Pro-establishment groups such as the Hong Kong Federation of Trade Unions (FTU) came to express their gratitude by presenting gift baskets. Photo by Xinhua News Agency


Before the outbreak of the Wuhan pneumonia pandemic, Secretary Chan advised us to "persevere with our own righteousness". At the beginning of the year, we knew that Hong Kong would fall into chaos if we did not close the border. In the end, many of our colleagues chose to go on strike to save the lives of over 7 million people in Hong Kong. Of course we didn't get the flower baskets, but instead the government settled the score on us. We did get a mere $500 a day accommodation subsidy from the Hospital Authority. Some of our colleagues tried to stay at certain hotels but they were rudely evicted. We were never given a VIP reception like these seven members of the mainland team, and a police vehicle was even parked outside the hotel for security purposes.
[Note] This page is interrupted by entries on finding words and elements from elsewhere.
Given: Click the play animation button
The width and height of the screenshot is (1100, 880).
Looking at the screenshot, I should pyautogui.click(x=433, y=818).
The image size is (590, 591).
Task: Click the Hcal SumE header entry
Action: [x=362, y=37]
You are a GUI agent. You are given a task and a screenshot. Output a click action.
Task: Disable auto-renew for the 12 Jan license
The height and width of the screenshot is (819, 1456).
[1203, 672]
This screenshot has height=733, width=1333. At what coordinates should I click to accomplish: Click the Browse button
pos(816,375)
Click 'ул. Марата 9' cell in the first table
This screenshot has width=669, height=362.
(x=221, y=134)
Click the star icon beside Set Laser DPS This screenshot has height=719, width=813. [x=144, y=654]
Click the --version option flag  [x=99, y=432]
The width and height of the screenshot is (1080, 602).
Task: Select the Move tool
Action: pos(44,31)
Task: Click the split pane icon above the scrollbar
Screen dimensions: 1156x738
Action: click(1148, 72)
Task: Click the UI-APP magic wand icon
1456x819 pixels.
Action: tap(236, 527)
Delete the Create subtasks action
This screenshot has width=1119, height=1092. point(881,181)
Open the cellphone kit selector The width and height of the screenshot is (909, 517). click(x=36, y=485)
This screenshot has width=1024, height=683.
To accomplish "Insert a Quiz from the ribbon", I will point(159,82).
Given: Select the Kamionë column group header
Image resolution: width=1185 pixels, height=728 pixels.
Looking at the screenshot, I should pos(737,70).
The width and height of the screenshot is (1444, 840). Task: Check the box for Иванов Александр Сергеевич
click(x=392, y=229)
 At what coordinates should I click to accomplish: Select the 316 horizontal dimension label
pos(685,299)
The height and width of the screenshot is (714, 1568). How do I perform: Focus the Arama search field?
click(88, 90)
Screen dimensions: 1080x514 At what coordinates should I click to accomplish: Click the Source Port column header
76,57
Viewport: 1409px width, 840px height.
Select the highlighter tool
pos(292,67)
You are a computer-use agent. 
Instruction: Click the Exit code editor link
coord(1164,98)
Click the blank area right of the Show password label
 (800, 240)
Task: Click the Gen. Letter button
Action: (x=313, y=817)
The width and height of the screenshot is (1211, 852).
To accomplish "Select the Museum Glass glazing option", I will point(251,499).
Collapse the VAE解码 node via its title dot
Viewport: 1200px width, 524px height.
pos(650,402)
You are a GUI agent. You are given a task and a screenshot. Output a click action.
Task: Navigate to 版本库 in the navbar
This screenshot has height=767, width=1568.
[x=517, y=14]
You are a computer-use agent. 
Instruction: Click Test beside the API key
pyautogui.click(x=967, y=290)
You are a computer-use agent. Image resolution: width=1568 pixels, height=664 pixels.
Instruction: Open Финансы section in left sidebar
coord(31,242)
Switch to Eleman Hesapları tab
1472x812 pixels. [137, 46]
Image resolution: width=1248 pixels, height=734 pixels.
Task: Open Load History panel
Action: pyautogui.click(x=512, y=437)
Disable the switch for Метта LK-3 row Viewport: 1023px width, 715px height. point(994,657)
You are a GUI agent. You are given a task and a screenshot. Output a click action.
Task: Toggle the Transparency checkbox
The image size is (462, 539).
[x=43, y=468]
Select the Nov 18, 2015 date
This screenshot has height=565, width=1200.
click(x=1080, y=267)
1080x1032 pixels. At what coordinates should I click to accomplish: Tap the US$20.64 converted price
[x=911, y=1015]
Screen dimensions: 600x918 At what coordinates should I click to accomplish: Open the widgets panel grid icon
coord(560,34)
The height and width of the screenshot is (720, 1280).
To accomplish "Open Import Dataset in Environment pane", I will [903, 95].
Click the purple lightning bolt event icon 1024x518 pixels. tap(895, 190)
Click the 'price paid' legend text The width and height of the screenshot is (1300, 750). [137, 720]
Some of our colleagues were forced to sign a voluntary withdrawal document for our hotel rooms. Moreover, once some hotel groups became aware of the subsidy amount of $500 and knowing that some other hotel groups had already refused to accommodate  health care workers, they immediately raised their rates. Our choices were, therefore, limited. In addition, the subsidy is taxable, so we end up with just over $400 to spend.


We are all medical workers serving Hong Kong citizens. But the government treated the mainland team as its guests of honour with the highest level of hospitality. As for other frontline health care professionals who have been serving the people of Hong Kong in hospitals for the past six months, all they got in return was retribution from the Hospital Authority, the indifferent attitude of Sophia Chan and discrimination from private businesses. Perhaps in their eyes, we are all second-class health care professionals and only the early response team from mainland China are the elites.